§ **Objetivo 1**
Responde estas preguntas a partir del texto sobre el método Fielder.
(a) ¿Qué se nos pide en realidad cuando se nos exige sinceridad?
(b) ¿Qué diagnóstico se temía que la serie terminase regalándole a la audiencia como epifanía para Fielder?
(c) ¿Qué le permite a Fielder mantenerse en movimiento?
§ **Objetivo 2**
Enumera todo lo que, según el texto sobre el método Fielder, transmite confianza en lugar de la verdad.

§ **Texto de lectura**
____
En el método Fielder hay una acusación al espectador-sociedad, o una verdad revelada: se nos exige sinceridad cuando, en realidad, lo que nos están pidiendo es que actuemos. En ese sentido, la performance del payaso-piloto es la más sincera hasta la fecha. Nuestra idea de alguien capaz, de un verdadero capitán, es todo lo contrario a él y al resto de personajes, siempre incómodos, que lo rodean (capitanes muchos de ellos, en este caso). Lo que transmite confianza no es la verdad: es no titubear, no experimentar dificultad y no pedir ayuda, satisfaciendo la proyección narcisista de lo que desearíamos ser. Y, sin embargo, si hacemos eso, los aviones se siguen cayendo. Me daba miedo que, pecando de un psicologismo del que con suerte empezamos a desintoxicarnos, la serie terminase regalándole a la audiencia un diagnóstico de autismo como epifanía para Fielder. En ese sentido, esto no va sobre él. Escapar a la respuesta en el último momento, negarla a nosotros y a sí mismo, es lo más sincero que podía hacer, y lo que le permite mantenerse en movimiento. No queremos saber, en el fondo, lo que decimos que queremos saber. Las respuestas están y han estado siempre a la vista de todos.
____
§ **Datos del conjunto**
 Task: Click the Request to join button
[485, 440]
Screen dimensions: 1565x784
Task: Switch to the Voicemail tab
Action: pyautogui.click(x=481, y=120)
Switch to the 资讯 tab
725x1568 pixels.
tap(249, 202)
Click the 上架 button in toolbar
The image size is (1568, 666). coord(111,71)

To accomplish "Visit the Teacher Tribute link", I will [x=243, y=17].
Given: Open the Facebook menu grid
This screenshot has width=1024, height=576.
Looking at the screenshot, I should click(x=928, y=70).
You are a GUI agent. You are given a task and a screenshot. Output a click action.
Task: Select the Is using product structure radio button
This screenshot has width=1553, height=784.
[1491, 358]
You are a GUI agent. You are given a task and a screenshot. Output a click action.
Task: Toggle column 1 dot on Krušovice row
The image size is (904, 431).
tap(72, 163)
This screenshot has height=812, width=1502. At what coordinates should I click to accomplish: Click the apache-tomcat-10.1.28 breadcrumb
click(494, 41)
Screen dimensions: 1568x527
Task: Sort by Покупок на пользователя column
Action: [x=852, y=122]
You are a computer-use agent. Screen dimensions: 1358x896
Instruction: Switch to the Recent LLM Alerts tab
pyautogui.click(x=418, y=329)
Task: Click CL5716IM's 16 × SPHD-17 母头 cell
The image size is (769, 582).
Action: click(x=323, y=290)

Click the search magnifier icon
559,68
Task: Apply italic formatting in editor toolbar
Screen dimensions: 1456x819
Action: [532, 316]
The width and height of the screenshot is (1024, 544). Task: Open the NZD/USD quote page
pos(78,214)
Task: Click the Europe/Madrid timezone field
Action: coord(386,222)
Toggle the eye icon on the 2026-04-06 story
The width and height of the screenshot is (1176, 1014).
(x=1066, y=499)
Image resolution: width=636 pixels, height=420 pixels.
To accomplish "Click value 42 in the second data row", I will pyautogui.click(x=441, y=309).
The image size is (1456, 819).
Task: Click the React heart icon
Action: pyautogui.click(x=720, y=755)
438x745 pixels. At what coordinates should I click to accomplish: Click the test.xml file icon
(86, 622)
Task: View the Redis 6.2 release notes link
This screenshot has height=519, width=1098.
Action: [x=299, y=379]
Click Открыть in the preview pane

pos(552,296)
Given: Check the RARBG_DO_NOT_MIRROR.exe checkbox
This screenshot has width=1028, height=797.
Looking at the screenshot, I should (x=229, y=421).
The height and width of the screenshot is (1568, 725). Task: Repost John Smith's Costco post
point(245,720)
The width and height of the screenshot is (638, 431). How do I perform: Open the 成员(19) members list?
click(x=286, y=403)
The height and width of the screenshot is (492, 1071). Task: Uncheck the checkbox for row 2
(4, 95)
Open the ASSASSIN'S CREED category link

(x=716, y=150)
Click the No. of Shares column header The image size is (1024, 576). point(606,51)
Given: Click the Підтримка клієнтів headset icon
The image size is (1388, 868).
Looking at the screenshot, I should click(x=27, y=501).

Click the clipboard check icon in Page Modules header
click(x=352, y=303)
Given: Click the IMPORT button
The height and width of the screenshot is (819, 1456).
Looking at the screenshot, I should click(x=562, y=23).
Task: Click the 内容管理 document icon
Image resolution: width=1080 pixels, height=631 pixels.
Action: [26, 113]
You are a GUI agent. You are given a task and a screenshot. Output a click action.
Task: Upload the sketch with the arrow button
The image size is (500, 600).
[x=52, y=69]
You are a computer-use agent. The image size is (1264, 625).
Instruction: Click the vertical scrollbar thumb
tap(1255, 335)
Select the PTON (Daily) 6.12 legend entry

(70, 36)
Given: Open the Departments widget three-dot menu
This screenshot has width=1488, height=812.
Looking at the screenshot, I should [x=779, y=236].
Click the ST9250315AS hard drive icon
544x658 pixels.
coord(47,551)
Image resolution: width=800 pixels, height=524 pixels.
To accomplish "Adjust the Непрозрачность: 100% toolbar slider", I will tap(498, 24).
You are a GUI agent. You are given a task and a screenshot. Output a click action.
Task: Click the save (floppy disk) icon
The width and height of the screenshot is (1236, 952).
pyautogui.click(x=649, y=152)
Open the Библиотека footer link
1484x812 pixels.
____
§ **Respuesta correcta 1**
(a) Que actuemos.
(b) Un diagnóstico de autismo.
(c) Escapar a la respuesta en el último momento, negarla a nosotros y a sí mismo.

§ **Respuesta correcta 2**
- No titubear
- No experimentar dificultad
- No pedir ayuda